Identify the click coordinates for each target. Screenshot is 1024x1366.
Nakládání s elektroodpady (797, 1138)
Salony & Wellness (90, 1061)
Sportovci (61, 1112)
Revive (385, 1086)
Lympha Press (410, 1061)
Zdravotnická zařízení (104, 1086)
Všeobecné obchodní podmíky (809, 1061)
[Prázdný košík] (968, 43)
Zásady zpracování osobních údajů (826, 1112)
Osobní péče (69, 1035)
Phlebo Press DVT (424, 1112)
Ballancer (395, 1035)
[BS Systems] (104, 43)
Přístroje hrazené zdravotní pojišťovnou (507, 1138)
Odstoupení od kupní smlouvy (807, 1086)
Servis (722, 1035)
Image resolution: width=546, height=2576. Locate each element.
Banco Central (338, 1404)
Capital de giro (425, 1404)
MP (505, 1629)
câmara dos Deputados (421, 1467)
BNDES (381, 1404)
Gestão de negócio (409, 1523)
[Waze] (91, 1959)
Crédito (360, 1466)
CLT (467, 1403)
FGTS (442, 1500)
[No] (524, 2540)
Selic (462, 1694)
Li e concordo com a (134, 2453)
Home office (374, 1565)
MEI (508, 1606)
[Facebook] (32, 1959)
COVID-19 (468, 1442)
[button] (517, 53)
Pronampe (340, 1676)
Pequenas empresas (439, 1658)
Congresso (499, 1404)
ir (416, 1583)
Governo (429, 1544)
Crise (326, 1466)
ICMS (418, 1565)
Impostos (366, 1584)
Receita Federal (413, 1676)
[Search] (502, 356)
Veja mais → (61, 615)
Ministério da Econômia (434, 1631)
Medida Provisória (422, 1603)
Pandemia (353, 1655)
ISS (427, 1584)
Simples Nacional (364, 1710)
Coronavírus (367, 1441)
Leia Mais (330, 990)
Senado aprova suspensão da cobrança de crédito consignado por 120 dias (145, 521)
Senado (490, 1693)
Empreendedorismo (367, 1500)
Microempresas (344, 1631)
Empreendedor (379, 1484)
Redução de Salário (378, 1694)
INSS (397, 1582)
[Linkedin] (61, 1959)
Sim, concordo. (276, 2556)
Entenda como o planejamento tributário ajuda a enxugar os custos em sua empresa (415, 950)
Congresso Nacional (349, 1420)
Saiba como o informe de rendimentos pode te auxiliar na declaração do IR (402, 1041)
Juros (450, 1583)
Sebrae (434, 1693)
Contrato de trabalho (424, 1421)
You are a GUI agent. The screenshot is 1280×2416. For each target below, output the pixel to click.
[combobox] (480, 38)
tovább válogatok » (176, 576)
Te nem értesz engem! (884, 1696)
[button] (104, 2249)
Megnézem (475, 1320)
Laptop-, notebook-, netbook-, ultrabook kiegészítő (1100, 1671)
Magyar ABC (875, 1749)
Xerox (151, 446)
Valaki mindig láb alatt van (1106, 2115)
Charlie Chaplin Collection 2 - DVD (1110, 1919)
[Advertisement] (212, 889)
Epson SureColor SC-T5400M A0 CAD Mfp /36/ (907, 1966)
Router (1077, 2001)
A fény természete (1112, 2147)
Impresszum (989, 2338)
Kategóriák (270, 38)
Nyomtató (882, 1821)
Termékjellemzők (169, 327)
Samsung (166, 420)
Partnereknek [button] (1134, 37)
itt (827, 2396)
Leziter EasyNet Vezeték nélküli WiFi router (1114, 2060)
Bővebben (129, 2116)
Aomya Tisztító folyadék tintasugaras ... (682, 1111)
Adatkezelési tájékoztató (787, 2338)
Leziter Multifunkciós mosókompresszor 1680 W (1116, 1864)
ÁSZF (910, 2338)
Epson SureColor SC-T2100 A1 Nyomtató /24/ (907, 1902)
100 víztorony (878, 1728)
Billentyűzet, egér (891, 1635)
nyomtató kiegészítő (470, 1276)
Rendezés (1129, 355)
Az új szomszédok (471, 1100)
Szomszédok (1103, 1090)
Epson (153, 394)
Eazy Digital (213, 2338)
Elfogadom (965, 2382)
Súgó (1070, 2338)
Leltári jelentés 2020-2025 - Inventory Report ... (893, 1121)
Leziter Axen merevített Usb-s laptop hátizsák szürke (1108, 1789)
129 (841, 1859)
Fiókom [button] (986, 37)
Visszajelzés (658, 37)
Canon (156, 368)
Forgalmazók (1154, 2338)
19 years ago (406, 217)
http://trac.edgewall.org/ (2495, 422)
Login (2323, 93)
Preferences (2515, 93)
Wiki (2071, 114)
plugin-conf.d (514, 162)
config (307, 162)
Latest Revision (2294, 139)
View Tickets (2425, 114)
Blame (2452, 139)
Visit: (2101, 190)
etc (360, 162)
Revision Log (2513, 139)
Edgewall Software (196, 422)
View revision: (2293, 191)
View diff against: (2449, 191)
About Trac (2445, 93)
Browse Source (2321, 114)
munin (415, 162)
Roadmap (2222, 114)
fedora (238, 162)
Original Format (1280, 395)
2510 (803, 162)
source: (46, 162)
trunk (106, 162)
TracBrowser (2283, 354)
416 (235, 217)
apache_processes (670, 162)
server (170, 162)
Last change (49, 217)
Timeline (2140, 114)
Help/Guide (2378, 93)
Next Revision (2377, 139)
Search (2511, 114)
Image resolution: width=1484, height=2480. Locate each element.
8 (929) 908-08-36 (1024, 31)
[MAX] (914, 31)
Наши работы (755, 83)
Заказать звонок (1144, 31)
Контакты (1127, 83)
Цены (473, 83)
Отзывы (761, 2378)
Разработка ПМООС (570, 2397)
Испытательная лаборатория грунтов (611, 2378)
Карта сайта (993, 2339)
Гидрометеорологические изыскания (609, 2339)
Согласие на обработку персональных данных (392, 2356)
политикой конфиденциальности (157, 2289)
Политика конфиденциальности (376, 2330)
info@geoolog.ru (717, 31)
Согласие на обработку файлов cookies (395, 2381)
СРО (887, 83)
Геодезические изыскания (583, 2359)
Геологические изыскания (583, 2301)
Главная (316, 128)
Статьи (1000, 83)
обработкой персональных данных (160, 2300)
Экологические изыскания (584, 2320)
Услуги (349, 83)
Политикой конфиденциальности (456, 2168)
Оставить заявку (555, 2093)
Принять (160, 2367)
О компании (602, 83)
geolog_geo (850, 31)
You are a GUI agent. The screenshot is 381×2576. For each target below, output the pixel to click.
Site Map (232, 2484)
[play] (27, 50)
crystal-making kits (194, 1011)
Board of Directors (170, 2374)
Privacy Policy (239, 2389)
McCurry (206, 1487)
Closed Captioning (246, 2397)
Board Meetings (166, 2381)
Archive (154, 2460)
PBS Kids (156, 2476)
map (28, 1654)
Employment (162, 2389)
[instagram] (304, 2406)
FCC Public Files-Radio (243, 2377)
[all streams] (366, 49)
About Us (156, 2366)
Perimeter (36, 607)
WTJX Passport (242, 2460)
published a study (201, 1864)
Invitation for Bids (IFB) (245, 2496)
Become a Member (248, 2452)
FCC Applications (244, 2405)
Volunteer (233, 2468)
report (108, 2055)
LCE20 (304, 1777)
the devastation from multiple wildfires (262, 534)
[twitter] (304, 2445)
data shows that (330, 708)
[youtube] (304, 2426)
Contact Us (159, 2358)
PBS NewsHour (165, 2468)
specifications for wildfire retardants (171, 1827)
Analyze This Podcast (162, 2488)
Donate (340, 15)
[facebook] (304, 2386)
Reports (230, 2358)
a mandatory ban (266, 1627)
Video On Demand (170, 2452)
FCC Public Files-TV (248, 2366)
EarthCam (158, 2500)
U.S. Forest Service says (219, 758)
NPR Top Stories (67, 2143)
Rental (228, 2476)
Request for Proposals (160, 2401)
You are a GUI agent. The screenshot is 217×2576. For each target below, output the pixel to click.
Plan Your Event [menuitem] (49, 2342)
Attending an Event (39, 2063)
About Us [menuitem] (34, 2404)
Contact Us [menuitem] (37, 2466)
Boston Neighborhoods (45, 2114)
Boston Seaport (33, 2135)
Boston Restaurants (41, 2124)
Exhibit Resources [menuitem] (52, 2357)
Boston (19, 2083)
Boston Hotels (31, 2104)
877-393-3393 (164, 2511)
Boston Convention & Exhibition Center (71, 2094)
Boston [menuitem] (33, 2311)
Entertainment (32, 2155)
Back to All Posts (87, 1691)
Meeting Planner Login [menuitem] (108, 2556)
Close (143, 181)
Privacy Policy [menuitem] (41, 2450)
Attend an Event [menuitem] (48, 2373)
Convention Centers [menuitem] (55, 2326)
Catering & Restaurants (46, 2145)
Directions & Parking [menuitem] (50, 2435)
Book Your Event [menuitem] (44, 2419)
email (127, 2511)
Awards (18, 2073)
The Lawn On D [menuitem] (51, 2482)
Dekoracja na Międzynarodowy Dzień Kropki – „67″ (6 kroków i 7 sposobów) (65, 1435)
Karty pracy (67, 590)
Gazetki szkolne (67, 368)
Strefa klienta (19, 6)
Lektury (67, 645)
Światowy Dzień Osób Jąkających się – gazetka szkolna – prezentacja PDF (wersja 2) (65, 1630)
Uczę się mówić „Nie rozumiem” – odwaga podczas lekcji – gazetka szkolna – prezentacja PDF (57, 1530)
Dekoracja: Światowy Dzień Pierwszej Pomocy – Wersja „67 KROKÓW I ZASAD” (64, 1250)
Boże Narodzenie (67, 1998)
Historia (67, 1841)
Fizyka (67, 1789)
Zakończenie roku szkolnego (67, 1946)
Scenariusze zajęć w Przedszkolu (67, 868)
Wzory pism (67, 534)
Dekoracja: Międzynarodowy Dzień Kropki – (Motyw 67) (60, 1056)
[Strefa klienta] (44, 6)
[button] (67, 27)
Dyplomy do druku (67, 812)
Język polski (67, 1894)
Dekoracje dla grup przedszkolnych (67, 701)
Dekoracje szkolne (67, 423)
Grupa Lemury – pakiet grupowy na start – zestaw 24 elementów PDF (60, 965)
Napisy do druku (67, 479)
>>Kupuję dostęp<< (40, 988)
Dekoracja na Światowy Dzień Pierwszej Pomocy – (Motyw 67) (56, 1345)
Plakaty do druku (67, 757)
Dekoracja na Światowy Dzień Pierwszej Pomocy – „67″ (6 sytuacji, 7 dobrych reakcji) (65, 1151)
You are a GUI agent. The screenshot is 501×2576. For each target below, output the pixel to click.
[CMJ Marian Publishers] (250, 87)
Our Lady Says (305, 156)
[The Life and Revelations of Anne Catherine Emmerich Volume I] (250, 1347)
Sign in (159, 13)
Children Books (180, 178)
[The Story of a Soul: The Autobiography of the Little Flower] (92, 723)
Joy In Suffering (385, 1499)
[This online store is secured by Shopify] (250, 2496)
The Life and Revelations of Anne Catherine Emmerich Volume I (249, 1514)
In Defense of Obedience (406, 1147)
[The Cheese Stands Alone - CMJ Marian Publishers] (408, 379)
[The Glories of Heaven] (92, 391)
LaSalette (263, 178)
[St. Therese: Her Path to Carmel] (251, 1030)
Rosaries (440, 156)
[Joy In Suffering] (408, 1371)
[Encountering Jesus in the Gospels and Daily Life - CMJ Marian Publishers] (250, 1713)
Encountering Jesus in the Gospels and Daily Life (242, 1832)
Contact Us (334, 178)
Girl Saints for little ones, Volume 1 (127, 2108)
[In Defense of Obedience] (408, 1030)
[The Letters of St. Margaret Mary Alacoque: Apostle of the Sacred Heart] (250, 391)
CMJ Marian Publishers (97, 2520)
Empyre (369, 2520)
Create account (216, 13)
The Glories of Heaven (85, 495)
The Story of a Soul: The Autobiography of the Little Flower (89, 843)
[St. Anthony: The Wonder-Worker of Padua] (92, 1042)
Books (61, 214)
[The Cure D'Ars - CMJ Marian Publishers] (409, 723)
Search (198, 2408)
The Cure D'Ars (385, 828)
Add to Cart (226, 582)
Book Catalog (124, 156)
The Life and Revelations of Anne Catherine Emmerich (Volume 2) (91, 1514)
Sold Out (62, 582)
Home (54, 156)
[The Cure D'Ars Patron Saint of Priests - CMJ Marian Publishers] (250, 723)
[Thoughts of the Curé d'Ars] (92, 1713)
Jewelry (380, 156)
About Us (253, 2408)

----------

Task brief. Up to and including the line with "Všeobecné obchodní podmíky (809, 1061)", reproduce the material above exactly as it appears, starting from its first line.

Solution for this exercise.
Identify the click coordinates for each target. Screenshot is 1024x1366.
Nakládání s elektroodpady (797, 1138)
Salony & Wellness (90, 1061)
Sportovci (61, 1112)
Revive (385, 1086)
Lympha Press (410, 1061)
Zdravotnická zařízení (104, 1086)
Všeobecné obchodní podmíky (809, 1061)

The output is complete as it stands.